昭和48年2月から平成13年4月までの約30年間、兵庫県警察官として国家の治安を守るために、只一筋に努めてきました。
仲間からも公務員馬鹿と言われる程、何事にも必死に取り組んできました。
順風満帆に見えた黒木の人生でしたが、平成13年4月、勤務中に脳梗塞で倒れました。
脳梗塞のイメージは「意識を失って倒れる病気」と思いがちですが、それは症状の一部でしかありません。
多くの場合、右半身か左半身の手足に力が入らなくなったり、痺れたりする運動麻痺が起こるなど、何かしらの異変(サイン)があります。 この前兆を完全に見逃していました。
一命をとりとめた黒木は病院のベッドの中で、ある言葉を思い出していました。
部下の指導教育の時、また自分の方向性に迷っている部下にずっと言ってきた言葉です。

 

「ファット イズ ライフ(人生って何?生きることって何?)


「自分だけしか歩めない道」

人にはそれぞれ与えられた道があります。
他の人には歩めない、自分だけしか歩むことができない どんなに後悔しても二度と歩めない、かけがえのない道。
広いときもあれば狭いときもある。 登りもあれば下りもある。
その道が果たしてよいのか悪いのか思案に余るときもある。
慰めを求めたくなる時もある。 しかし、その道は、自分だけにしか歩めない、大切な道である。
自分だけに与えられているかけがえのない道である。 休まず歩み続けることで必ず新たな道が開けてくる。
そこに深い喜びも生まれてくる。
人は成功することに意義があるのではなく、努力することに意義がある。
自分に何ができるのか? 自分に与えられた使命、その使命をやり遂げたい。
人のために踏ん張る人生。そんな人生を送っていきたい。
汗を流して働くことは、 どこかで誰かの笑顔が見れる どこかで誰かが喜んでくれる 愚直な精神、いわゆる公務員精神が身体に染みついている事を再確認した瞬間でした。

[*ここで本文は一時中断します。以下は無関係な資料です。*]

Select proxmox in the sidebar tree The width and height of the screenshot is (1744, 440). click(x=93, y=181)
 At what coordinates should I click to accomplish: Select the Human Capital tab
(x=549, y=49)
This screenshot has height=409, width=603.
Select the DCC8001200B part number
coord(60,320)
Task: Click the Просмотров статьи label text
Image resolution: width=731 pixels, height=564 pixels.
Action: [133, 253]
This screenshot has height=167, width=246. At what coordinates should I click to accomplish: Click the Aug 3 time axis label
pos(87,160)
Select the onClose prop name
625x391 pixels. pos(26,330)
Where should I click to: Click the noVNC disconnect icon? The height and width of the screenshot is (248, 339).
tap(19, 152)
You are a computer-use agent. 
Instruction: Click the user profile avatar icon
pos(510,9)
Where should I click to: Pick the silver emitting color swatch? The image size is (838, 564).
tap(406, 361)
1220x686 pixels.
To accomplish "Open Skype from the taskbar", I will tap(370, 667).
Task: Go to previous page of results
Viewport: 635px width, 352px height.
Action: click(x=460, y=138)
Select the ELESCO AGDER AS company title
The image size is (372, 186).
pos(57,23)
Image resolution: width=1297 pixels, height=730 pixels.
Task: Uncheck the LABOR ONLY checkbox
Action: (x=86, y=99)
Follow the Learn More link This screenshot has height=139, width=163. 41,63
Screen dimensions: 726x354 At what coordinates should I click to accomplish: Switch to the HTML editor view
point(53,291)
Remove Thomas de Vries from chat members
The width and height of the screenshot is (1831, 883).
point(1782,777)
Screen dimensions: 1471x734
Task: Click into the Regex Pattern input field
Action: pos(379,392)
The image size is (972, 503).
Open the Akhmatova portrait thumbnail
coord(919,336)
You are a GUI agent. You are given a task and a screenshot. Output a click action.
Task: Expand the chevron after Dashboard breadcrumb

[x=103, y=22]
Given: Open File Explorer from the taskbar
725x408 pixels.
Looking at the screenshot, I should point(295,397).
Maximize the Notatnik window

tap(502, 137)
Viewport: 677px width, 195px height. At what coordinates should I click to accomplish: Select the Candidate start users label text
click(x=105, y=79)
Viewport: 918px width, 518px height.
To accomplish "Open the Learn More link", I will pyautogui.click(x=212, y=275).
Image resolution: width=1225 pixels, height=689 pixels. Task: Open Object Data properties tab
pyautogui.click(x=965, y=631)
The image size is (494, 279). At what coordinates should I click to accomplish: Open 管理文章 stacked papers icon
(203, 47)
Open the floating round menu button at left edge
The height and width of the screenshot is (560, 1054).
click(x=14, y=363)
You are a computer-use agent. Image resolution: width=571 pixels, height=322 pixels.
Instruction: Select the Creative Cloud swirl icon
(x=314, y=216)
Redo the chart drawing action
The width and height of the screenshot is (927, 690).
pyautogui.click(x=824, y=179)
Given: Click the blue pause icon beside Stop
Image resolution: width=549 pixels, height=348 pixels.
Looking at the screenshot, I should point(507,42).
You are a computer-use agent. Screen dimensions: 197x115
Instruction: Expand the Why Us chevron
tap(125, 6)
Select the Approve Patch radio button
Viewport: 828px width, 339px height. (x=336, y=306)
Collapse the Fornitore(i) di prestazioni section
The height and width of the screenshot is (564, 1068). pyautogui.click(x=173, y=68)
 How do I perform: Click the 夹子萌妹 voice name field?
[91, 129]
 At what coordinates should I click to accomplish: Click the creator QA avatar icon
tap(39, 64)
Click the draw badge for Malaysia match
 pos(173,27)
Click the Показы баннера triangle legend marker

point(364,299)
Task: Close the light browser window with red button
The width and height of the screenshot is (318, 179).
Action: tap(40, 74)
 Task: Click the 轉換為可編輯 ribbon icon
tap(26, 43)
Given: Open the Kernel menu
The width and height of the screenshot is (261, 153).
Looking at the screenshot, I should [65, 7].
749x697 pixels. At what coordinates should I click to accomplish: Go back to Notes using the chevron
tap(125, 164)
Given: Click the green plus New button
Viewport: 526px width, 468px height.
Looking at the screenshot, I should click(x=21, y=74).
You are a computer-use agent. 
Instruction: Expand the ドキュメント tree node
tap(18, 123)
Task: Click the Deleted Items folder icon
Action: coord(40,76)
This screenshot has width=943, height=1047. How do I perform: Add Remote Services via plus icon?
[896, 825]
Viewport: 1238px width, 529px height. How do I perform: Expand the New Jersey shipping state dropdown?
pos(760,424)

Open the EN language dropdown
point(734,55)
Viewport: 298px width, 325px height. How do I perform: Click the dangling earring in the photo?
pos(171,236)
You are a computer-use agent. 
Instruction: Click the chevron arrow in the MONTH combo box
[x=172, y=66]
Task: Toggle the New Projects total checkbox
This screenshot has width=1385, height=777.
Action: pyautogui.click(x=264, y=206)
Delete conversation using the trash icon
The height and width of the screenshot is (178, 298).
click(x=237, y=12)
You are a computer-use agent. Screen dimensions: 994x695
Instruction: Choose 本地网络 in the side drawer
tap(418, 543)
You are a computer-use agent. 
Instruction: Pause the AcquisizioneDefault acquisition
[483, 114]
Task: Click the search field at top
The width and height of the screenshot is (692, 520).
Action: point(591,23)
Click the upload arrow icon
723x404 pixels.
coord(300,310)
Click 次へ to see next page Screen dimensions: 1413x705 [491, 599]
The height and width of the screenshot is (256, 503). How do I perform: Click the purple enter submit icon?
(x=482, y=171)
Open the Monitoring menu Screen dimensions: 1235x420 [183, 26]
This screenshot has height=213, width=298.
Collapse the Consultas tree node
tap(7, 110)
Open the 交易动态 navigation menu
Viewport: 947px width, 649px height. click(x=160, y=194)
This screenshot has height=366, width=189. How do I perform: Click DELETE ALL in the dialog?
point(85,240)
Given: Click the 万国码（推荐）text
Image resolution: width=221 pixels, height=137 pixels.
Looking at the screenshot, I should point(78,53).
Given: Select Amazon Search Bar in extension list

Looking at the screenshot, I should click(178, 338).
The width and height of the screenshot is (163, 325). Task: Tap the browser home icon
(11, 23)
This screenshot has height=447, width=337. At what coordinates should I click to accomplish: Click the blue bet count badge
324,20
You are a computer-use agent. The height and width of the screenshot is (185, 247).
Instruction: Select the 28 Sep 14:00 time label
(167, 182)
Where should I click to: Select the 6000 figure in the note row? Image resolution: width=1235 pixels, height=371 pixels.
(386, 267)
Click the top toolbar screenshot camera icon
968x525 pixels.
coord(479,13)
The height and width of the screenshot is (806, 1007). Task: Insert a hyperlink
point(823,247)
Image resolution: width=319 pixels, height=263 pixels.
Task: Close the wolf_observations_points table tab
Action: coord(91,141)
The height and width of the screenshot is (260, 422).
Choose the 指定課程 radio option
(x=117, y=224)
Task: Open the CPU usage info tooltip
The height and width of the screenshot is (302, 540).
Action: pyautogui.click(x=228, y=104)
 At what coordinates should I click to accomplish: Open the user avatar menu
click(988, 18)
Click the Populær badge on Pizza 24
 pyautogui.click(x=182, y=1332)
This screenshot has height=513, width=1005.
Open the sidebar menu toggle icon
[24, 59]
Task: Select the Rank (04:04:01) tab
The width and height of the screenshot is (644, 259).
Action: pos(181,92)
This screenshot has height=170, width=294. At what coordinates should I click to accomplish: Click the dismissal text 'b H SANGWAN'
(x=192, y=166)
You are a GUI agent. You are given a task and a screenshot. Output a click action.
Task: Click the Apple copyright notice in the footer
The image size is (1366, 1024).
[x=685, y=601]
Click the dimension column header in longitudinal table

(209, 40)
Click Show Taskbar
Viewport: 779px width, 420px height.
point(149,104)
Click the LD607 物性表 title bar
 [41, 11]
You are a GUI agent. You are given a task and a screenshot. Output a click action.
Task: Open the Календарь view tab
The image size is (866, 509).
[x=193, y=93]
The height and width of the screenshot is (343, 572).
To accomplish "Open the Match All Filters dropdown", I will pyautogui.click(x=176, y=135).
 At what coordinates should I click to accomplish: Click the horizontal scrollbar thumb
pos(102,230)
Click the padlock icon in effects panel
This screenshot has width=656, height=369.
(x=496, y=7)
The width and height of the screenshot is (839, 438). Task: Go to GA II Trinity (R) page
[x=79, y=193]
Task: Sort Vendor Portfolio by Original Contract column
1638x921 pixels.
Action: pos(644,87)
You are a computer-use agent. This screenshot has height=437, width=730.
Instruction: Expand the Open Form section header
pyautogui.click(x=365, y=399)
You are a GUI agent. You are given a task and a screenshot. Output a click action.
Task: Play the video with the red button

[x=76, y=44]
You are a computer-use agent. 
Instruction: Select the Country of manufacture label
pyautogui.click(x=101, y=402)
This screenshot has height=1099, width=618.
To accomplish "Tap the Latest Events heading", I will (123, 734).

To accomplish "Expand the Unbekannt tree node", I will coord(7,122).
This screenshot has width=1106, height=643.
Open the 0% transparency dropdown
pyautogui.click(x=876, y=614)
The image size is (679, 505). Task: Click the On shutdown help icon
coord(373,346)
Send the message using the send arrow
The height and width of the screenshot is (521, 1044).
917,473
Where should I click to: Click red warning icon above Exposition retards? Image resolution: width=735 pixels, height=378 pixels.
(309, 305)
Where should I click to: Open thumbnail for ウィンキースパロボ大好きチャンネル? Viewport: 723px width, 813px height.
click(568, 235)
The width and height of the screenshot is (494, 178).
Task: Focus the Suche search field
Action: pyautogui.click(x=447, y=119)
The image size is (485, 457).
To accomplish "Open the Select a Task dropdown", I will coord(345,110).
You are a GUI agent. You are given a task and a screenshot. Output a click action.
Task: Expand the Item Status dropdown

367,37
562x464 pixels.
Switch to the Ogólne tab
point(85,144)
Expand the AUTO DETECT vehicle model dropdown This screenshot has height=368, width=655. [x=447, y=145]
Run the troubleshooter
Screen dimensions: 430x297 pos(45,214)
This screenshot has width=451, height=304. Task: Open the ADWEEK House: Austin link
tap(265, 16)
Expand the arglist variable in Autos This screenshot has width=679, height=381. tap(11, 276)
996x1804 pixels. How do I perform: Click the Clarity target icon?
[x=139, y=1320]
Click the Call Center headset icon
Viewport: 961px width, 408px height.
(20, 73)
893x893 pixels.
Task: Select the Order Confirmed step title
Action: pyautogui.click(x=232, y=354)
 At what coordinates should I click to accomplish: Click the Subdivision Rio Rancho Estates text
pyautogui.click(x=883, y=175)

病院のベッドで警察を辞職した黒木を待っていたのは、辛いリハビリ生活でした。
たとえどんなに辛くても、黒木には目標がありました。
地域の人達と共に、人として当たり前の生活と人生を送ることが困難な人達の拠所となり、側にいて支援していきたい。
その思いを一心に、平成13年8月「ファット イズ ライフ株式会社」を創業しました。
現在の株式会社光栄メディカルにつながる大きなターニングポイントです。
しかし、創業してもすぐにご利用者が増えたわけではありません。
試行錯誤を繰り返し、ともに汗を流すスタッフと毎日反省会をし、小手先ではなく人間力が介護にとっていかに大切かを教え諭す日々の連続です。
黒木の基本姿勢の中心は、いつも「人」がいます。
紆余曲折あったものの、黒木は常に自分や職員、そしてご利用者様が「楽しいかどうか」を考えてきました。
それを実現するためにはどのように成長していくか、その時々で自分自身と向き合い挑戦し続けました。
人生において成功は約束されていません。
しかし努力をする限り、成長は約束されています。
暗い顔をしている社員には「もっと笑顔で・・」と言いたくなるものだが 「楽しく働けてる?」といった社員を気遣う姿勢を見せるのも、社員の成長を考えてのこと。
社員に創業の礎が浸透し始めてから、ご利用者数は伸びていきました。
創業者・黒木月光の介護事業にかける思いと、全ての方々に上質な介護サービスを提供したいという熱い挑戦は、今も変わることなく光栄メディカルの全社員の心にしっかりと根ざしています。